Muitos participantes de leilão calculam apenas o lance, a comissão do leiloeiro, as despesas de registro e eventuais débitos previstos no edital. A guia de ITBI aparece depois, por vezes calculada sobre um valor de referência municipal muito maior do que o preço da arrematação. Quando isso acontece, a vantagem financeira do negócio pode diminuir de forma relevante.

A cobrança precisa ser analisada à luz do caso concreto. Há diferença entre uma arrematação por preço compatível com a realidade do imóvel e uma aquisição em leilão que ocorreu por valor reduzido devido à urgência da venda, à ocupação do bem, ao estado de conservação, a restrições registrais ou ao risco processual.
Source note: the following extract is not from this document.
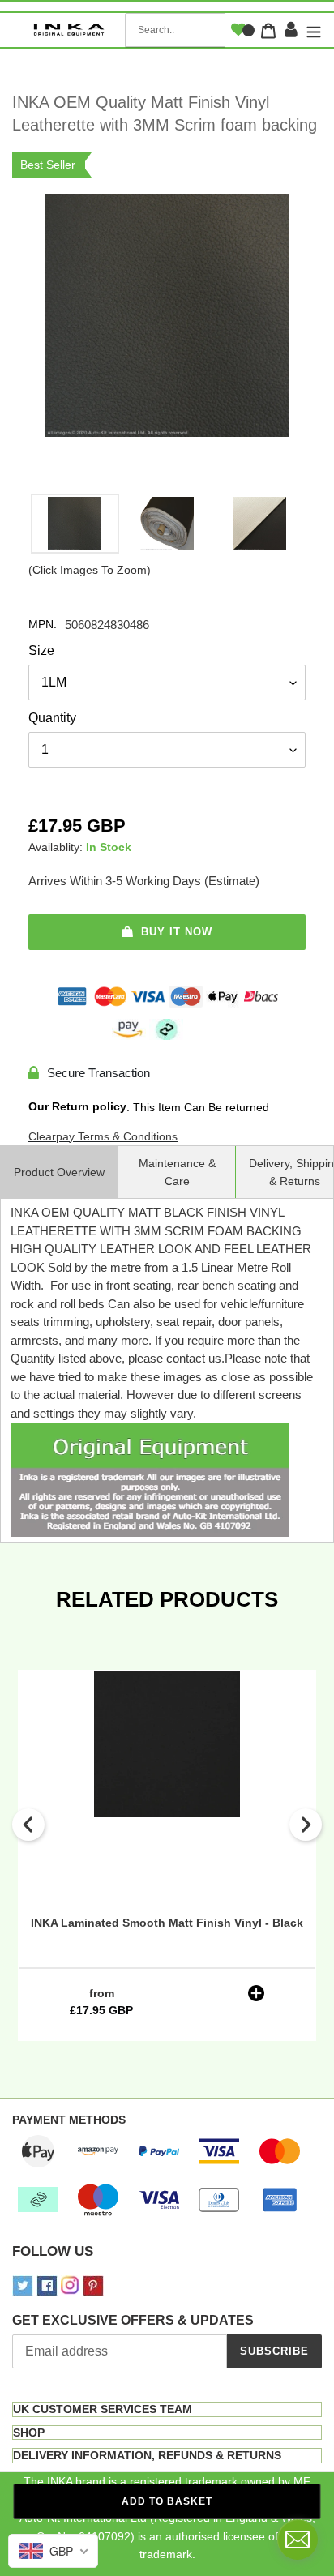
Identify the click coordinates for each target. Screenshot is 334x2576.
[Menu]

Esses fatores afetam o valor econômico efetivamente praticado.

Também não basta aceitar a afirmação de que o Município pode escolher livremente um valor de referência para calcular o imposto. A base de cálculo do ITBI deve guardar relação com o valor venal do imóvel em condições normais de mercado, e o valor declarado pelo contribuinte possui presunção de compatibilidade com essa realidade. Caso a Fazenda Municipal discorde, a revisão demanda procedimento administrativo próprio, com possibilidade de defesa do contribuinte, e não mera imposição automática de uma tabela.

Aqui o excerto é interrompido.